Using Amazon EC2 Simple Systems Manager, you can configure an SSM document to run a script on an instance, and pass that script a parameter. The Lambda instance would need to run the SSM send-command, targeting the instance by its instance id.
Sample SSM document:
run_my_example.json:
{
"schemaVersion": "1.2",
"description": "Run shell script to launch.",
"parameters": {
"taskId":{
"type":"String",
"default":"",
"description":"(Required) the Id of the task to run",
"maxChars":16
}
},
"runtimeConfig": {
"aws:runShellScript": {
"properties": [
{
"id": "0.aws:runShellScript",
"runCommand": ["run_my_example.sh"]
}
]
}
}
}
The above SSM document accepts taskId as a parameter.

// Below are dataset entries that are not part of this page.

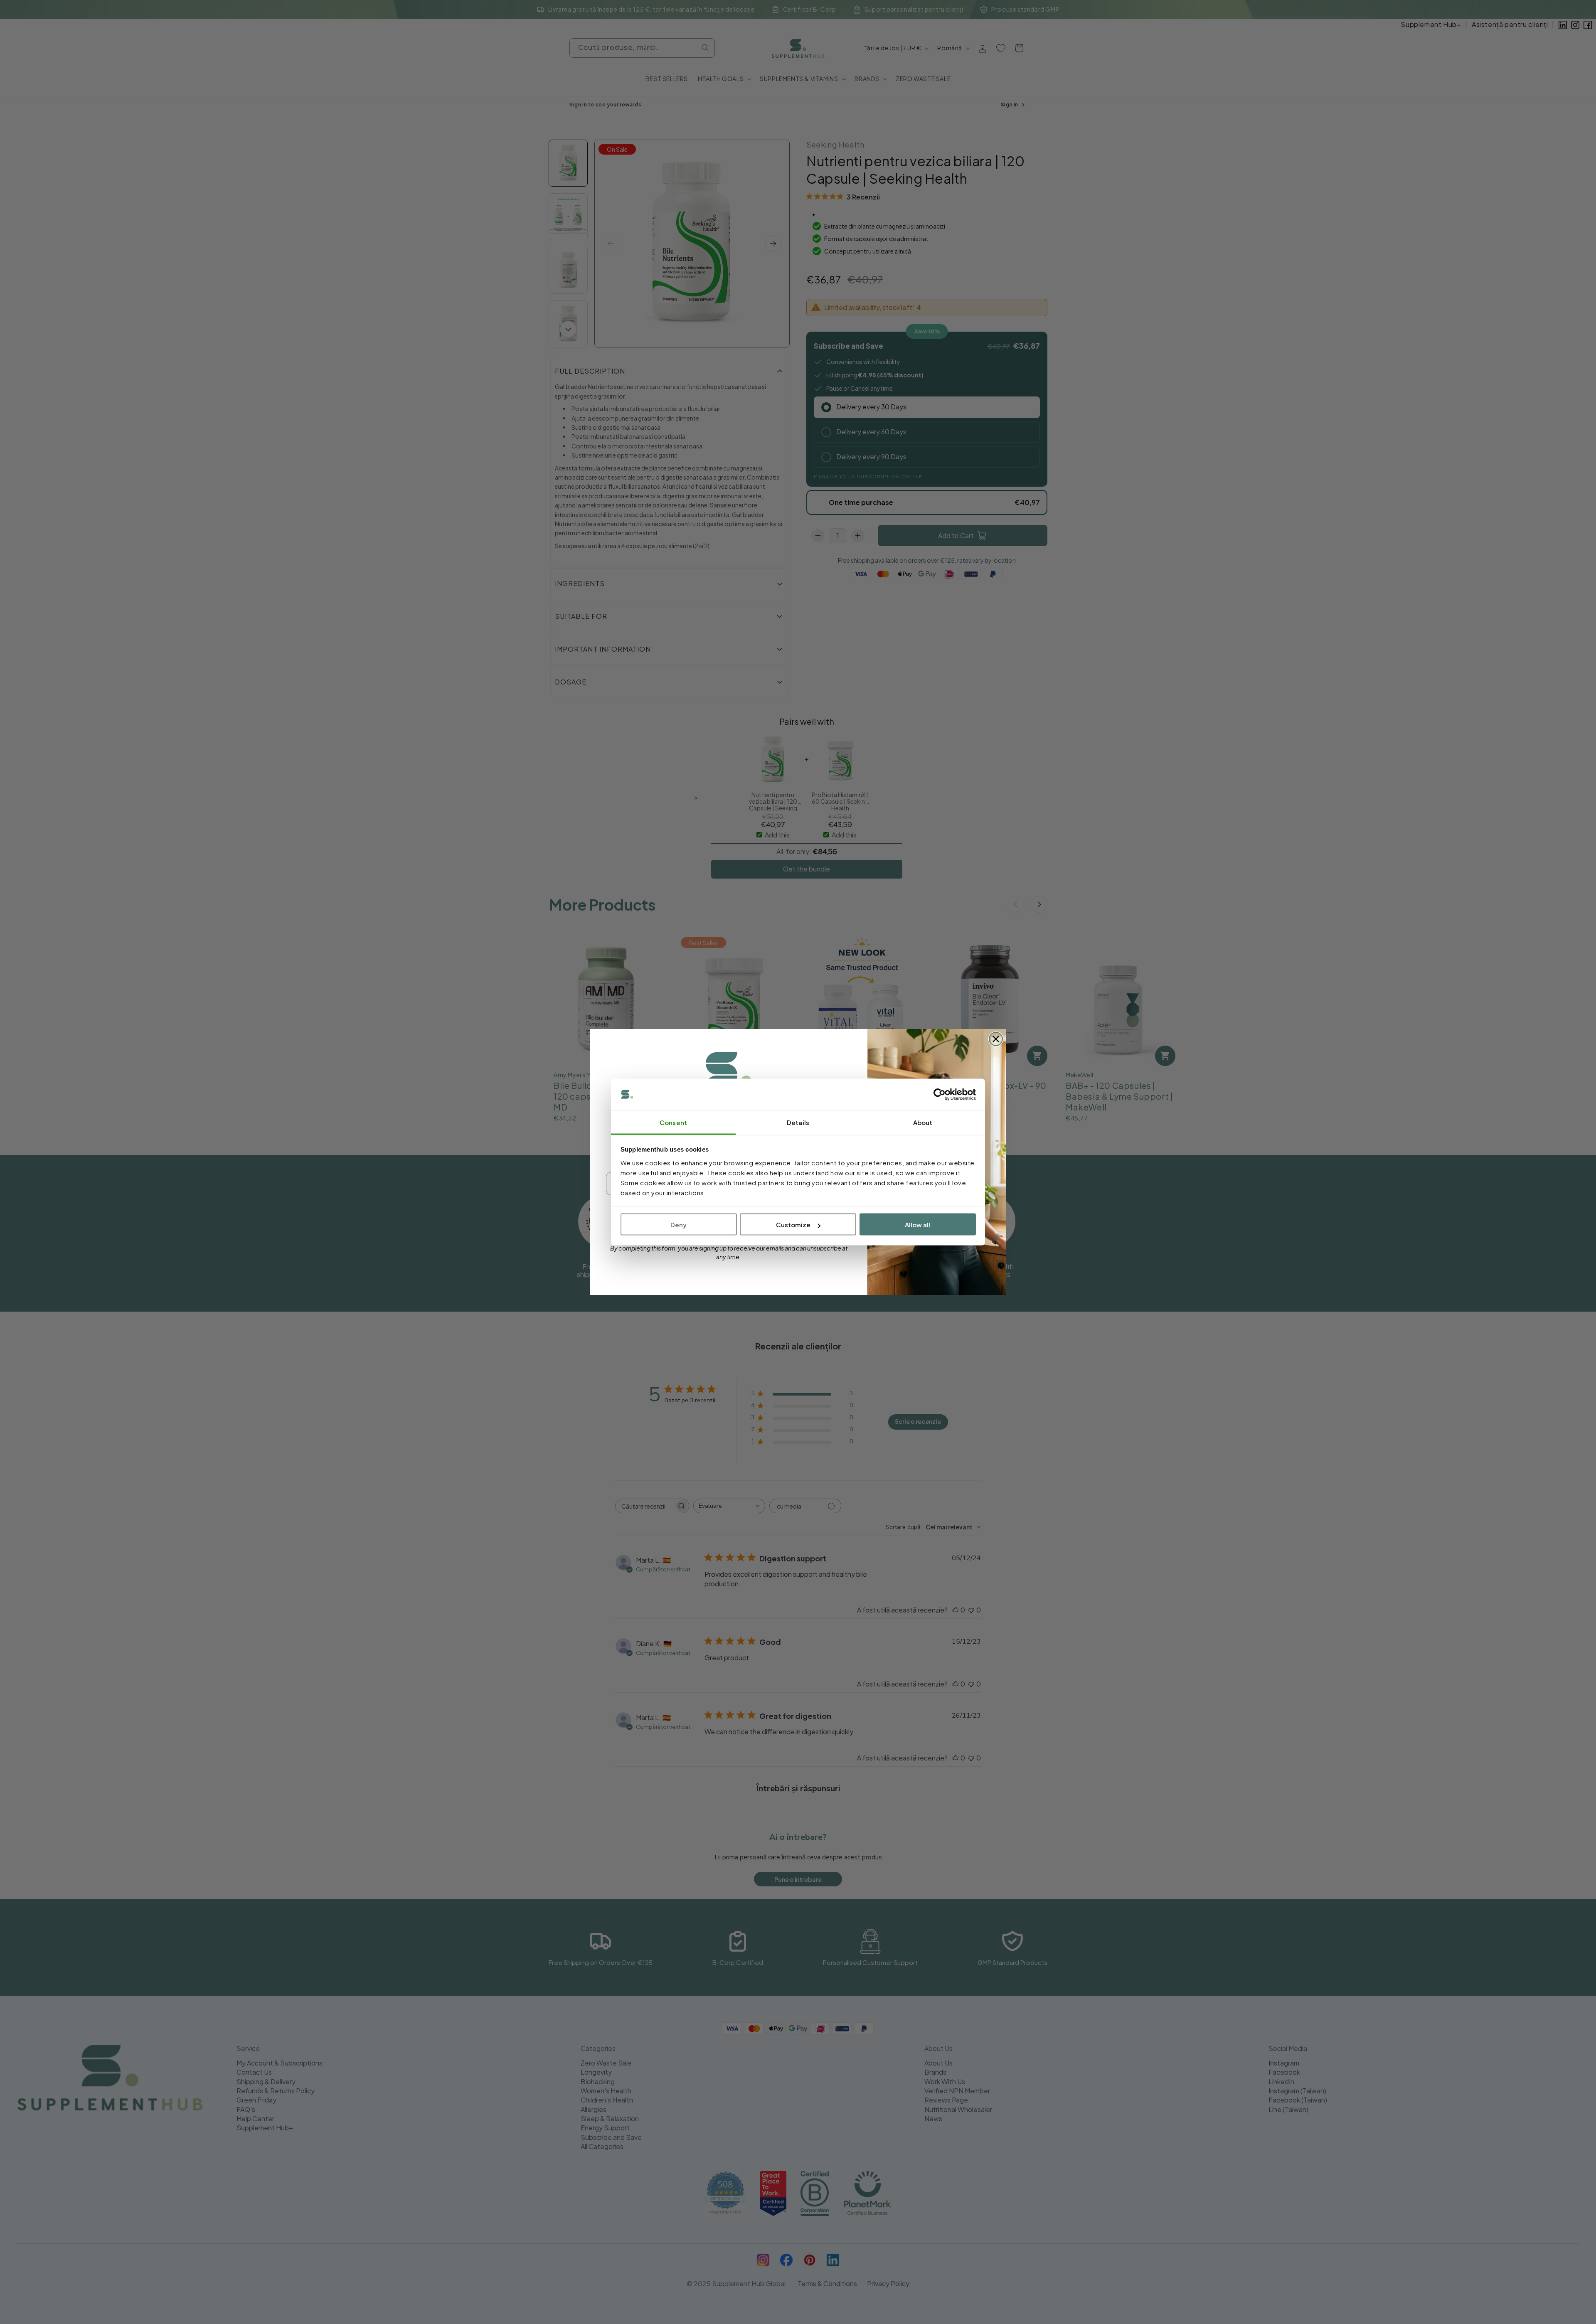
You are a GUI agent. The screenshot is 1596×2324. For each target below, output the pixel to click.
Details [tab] (798, 1122)
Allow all (917, 1224)
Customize (793, 1224)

Save this document as a JSON file, and call create-document using the AWS CLI:
aws ssm create-document --content file:///tmp/run_my_example.json --name "run_my_example"
You can review the description of the SSM document by calling describe-document:
aws ssm describe-document --name "run_my_example"
You can specify the taskId parameter and run the command by using the document name with the send-command
aws ssm send-command --instance-ids i-12345678 --document-name "run_my_example" --parameters --taskid=123456
NOTES
Instances must be running the latest version of the SSM agent.
You will need to have some logic in the Lambda script to identify the instance ids of the server EG look up the instance id of a specifically tagged instance.
I think you could use the new EC2 Run Command feature to accomplish this.
There are few things to consider one of them is:
Security. As of today lambda can't run in VPC. Which means your EC2 has to have a wide open inbound security group.
I would suggest take a look at the messaging queue (say SQS ). This would solve a lot of headache.
That's how it might work:
Lambda. Get message; send to SQS
EC2. Cron job that gets trigger N number of minutes. pull message from sqs; process message.